COMPOSITIONAL ANALYSIS AND MORPHOLOGICAL RELATIONSHIPS OF AMPHIBOLES, TALC, AND OTHER MINERALS FOUND IN THE TALC DEPOSITS FROM THE GOUVERNEUR MINING DISTRICT, NEW YORK, USA
Bulk analyses of the samples were performed by powder X-ray diffraction (XRD) for structural phases and by X-ray fluorescence (XRF) for bulk chemical composition. Precise compositional data of individual grains was collected by wavelength dispersive spectroscopy (WDS) using an electron microprobe. Mineral formulas were calculated from the resulting weight percent oxides. The morphology of the different mineral phases was observed with backscatter electron (BSE) images and polarized light microscopy (PLM). For the microprobe and PLM analyses, the rock samples were prepared as polished thin sections and the products were prepared as polished grain mounts.

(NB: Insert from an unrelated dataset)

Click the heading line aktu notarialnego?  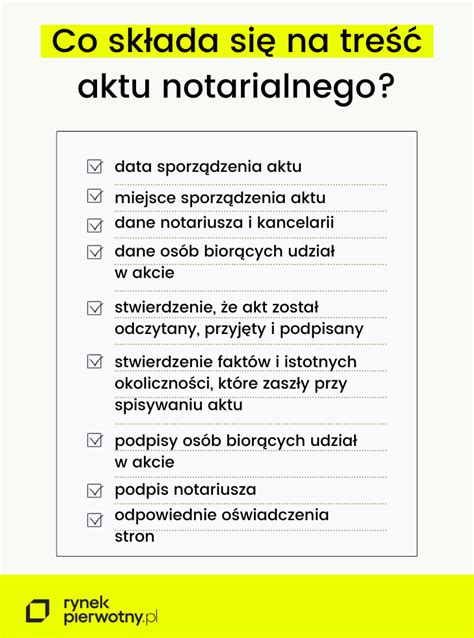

All of the mineral phases analyzed have near end-member compositions. The compositions and morphology of the minerals do not significantly vary between the Arnold Pit and Talcville. Tremolite occurs mainly as unaltered crystals. Anthophyllite occurs with an acicular habit, and often exhibits a series of fractures perpendicular to the long axis of the crystal; we found no evidence of asbestiform anthophyllite. Talc occurs as platy crystals and as fine-grained asbestiform particles as alteration products of primarily anthophyllite. The anthophyllite – talc alteration occurs along the anthophyllite grain edges, within the fractures, and between the partings of acicular crystals. Thus non-asbestiform anthophyllite alters to asbestiform talc.